Stabsstelle: Zeitzeugengespräch mit Rudolf Kastelik
Zu Gast zum Zeitzeugengespräch in der Stabsstelle war Rudolf Kastelik. Er ist Betroffener aus dem Kontext Heimkinder und gab berührende wie wertvolle Einblicke in sein Leben. Die Veranstaltung trägt so zum Aufbau von Kompetenz im Umgang mit Betroffenen bei.
Intensiver und lehrreicher Austausch mit Rudolf Kastelik
Am 14.03.2024 lud die Stabsstelle Prävention ein zum Gespräch mit Rudolf Kastelik, Betroffener von sexualisierter Gewalt im Kontext Heimkinder in den 50er und 60er Jahren.
Herr Kastelik wurde am 29. März 1948 in Lübeck geboren und macht sich seit Anfang der 2010er Jahre für die Rechte Betroffener stark. Er verschafft sich und anderen betroffenen Personen mit großem Engagement Gehör. Seit 2010 hat Herr Kastelik beeindruckend viele leitende Geistliche beider christlicher Konfessionen sowie Persönlichkeiten aus Politik und Wissenschaft getroffen. Er macht Forderungen nach mehr Aufmerksamkeit und gerechterem Umgang mit Betroffenen wirksam öffentlich. Er ist und war im Kontakt mit der Stabsstelle und mit Bischöfin Kirsten Fehrs.
Im moderierten Gespräch in der Stabsstelle Prävention vor Fachkräften und weiteren Interessierten stand er als Person mit seinem Erfahrungswissen im Vordergrund. Das Zuhören, das Erfahren seines Erlebens macht alle Menschen im Publikum zu Zeugen seiner Geschichte. Sie profitieren aus Einsichten aus erster Hand dazu, wie Vertreter*innen der für persönliches Leid verantwortlichen Institution Kontakt und Begleitung Betroffener aus deren Sicht gestalten müssen.
Rudolf Kastelik beeindruckte im fast zweistündigen Gespräch. Im Zentrum standen die Schilderungen zu seinem schweren Weg in der Kindheit einerseits und andererseits die vielen negativen, nur teils positiven Erfahrungen im Umgang der Institutionen mit ihm als Betroffenen. Er benannte was er, seine auf Heime verstreuten Geschwister und viele Leidensgenoss*innen nicht hatten: keine liebevolle Aufmerksamkeit, Kleidung, Spielzeug, Essen, und kaum jemals respektvollen Umgang. Dann benannte er, was es im Überfluss gab: Abwertung, Ausgeliefertsein, psychische, sexualisierte und körperliche Gewalt und Grenzüberschreitungen.

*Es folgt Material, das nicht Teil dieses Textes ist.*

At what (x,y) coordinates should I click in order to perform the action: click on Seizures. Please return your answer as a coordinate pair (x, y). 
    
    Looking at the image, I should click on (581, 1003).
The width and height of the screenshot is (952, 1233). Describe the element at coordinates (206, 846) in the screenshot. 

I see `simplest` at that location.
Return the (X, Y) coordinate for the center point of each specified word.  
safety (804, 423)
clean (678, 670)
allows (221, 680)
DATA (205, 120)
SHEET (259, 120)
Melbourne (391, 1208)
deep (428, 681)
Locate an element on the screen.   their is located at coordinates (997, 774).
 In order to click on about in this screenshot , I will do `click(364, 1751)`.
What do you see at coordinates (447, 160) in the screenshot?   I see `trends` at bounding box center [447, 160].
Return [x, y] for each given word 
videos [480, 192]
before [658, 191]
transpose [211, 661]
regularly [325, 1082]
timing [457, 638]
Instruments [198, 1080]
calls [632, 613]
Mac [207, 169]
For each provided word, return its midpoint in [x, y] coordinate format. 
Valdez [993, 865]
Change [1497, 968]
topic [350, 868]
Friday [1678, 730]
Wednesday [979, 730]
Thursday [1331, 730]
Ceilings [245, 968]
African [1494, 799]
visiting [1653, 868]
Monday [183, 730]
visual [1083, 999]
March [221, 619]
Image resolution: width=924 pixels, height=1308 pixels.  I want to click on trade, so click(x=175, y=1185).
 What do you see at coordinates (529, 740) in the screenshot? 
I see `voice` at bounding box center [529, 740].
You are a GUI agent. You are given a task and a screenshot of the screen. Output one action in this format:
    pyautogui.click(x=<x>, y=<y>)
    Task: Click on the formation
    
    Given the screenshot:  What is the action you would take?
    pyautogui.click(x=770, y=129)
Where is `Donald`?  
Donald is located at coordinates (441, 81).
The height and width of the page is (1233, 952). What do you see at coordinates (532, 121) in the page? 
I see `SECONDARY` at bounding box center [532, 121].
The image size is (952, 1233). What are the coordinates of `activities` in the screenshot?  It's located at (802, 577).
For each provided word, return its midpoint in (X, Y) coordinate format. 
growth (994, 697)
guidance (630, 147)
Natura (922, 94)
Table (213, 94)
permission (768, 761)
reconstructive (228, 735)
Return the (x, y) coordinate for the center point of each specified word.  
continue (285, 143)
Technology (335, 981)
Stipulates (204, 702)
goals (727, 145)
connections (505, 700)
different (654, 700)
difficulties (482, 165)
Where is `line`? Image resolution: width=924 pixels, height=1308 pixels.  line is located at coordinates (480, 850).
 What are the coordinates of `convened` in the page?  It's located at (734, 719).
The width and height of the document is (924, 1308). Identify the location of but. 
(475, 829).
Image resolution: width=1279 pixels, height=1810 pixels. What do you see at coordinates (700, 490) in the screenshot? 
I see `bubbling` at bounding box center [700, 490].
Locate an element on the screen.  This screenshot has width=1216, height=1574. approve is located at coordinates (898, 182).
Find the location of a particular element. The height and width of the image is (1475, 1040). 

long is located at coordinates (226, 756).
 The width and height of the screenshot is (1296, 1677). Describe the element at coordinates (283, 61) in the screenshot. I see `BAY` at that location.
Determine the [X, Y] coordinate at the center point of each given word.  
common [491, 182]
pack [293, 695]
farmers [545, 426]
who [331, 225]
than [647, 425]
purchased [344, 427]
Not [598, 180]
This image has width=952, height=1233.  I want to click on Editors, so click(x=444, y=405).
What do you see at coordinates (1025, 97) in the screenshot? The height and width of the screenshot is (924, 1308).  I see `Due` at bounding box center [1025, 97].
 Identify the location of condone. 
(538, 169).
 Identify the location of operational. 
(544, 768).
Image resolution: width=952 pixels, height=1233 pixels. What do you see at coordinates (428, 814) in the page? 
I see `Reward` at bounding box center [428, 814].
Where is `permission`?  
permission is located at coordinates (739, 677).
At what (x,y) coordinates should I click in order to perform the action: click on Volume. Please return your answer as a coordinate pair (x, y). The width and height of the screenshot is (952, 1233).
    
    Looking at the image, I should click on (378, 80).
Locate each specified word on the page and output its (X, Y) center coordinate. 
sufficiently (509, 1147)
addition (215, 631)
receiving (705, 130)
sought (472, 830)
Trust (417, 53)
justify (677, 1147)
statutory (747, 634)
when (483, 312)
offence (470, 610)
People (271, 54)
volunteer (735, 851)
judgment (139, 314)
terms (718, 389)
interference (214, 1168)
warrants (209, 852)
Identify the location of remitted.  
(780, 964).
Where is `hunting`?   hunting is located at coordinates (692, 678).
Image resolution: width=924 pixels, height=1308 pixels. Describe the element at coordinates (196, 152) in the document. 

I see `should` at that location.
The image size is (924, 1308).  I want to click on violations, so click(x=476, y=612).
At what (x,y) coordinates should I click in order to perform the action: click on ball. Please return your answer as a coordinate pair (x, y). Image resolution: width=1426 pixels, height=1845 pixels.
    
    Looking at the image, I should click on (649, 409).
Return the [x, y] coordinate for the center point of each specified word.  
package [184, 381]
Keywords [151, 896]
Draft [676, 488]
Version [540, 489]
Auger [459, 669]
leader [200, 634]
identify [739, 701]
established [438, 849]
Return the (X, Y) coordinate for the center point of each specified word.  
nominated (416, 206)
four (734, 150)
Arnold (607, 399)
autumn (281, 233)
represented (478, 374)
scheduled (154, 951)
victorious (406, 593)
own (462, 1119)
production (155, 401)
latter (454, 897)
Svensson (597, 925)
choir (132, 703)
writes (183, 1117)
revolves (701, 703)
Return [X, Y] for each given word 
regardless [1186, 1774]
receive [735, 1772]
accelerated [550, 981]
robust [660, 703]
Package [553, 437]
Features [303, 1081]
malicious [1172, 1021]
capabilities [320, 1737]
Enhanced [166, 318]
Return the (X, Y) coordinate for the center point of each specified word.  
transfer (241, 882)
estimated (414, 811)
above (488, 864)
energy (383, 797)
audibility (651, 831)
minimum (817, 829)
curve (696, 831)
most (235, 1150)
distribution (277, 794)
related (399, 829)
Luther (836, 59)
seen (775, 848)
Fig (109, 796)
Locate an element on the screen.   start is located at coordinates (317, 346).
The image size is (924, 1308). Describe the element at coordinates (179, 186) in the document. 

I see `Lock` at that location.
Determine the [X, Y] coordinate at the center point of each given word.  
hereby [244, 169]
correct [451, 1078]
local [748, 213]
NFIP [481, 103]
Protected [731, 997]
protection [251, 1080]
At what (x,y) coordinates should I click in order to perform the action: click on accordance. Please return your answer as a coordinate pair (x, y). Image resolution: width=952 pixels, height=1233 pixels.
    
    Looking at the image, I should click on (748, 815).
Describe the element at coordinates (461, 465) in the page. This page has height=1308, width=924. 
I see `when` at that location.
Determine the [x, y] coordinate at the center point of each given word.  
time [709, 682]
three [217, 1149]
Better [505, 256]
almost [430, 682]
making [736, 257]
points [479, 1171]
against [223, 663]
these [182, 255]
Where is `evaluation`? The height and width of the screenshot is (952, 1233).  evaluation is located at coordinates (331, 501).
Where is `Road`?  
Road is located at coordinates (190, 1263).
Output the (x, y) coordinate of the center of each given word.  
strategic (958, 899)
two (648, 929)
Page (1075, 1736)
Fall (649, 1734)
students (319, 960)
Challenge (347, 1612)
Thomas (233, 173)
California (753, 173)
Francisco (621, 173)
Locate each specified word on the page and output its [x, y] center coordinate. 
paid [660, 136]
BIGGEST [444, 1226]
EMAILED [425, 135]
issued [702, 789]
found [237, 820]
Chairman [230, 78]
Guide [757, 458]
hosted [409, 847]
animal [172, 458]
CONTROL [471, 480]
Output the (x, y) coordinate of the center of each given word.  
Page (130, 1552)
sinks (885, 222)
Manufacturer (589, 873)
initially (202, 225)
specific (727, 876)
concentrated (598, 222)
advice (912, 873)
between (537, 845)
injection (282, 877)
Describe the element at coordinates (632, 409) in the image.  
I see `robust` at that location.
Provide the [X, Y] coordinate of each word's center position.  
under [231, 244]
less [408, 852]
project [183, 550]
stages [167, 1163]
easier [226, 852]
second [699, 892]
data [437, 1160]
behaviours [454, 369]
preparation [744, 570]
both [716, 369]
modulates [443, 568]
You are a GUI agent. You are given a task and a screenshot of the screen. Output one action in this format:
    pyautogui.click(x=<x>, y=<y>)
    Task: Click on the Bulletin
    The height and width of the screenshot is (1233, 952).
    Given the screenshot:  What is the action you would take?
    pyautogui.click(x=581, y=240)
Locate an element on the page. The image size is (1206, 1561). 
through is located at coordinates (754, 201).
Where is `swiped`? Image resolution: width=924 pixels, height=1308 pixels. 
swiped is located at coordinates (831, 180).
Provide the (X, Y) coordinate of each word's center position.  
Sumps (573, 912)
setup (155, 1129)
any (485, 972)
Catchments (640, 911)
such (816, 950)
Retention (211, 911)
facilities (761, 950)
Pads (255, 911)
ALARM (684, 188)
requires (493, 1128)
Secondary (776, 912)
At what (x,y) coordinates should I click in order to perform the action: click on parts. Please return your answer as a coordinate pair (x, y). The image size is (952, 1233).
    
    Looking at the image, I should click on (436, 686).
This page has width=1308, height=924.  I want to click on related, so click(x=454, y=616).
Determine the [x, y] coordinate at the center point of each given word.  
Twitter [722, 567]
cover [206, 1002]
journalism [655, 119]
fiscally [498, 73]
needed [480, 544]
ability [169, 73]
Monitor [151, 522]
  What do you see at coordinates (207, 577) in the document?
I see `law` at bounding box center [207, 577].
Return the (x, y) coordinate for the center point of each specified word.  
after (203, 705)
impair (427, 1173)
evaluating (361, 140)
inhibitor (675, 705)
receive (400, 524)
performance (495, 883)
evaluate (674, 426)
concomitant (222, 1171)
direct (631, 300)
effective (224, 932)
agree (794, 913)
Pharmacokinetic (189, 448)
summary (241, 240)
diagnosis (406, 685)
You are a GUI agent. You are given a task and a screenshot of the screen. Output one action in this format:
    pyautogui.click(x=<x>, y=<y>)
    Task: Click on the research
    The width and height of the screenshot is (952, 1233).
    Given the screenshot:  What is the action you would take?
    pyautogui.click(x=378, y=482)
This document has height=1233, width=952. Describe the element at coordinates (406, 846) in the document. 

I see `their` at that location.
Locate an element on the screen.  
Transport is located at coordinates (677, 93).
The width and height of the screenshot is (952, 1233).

In Folge teilte er seine Erfahrung, auch nach dem Öffentlichmachen der an ihm begangenen Taten nach 2010, nicht angemessen gehört und begleitet zu werden. Immer wieder wurde klar: nicht gehaltene Versprechungen, wohlklingende Phrasen, fehlende Kontinuität im Kontakt mit betroffenen Personen, Weiterleiten von Zuständigkeit zu Zuständigkeit, die Erfahrung des Abgewiesenwerdens mit rechtlicher Argumentation trotz moralischer Verfehlung reißen immer neue Wunden bei Betroffenen und verdoppeln das Trauma.
Außerdem wird klar: auch die Tatsache, einer Vielzahl an Institutionen als Nachfolgeorganisationen seiner Stationen – er durchlief 16 unterschiedlichen Heime und wenige Pflegefamilien – alleine gegenüberzustehen bedeutet eine enorme Belastung. Immer wieder wechseln Ansprechstellen, Ansprechpartner und der institutionelle Umgang.
Besonders beeindruckt Herr Kastelik mit der ihm eigenen Beharrlichkeit, für Betroffenenrechte und Aufmerksamkeit zu kämpfen. So macht er sich persönlich und mit seiner Geschichte für bessere Prävention stark. Zugleich berichtet er, dass die Erinnerungen – die durch die "Aufarbeitungsreisen", wie er sie nennt, und Erinnerungsveranstaltungen in ihm aufsteigen – auch ihn wieder belasten.
Trotz der Dunkelheit der Schilderungen und deutlicher Anklage und Kritik gab es auch helle Momente im Gespräch: Rudolf Kastelik nimmt mit einem verschmitzten und hintersinnigen Humor für sich ein.
Die Veranstaltung wurde aufgenommen und kann auf Nachfrage in Gänze betrachtet werden. Besonders sprechende Momente und Aussagen finden mit Herrn Kasteliks Zustimmung Eingang als Material für Fortbildungen für Prävention und Aufarbeitung in der Nordkirche.
Die Stabsstelle dankt Herrn Kastelik für seine Offenheit, seinen Mut und Engagement, seine Erfahrungen zu teilen.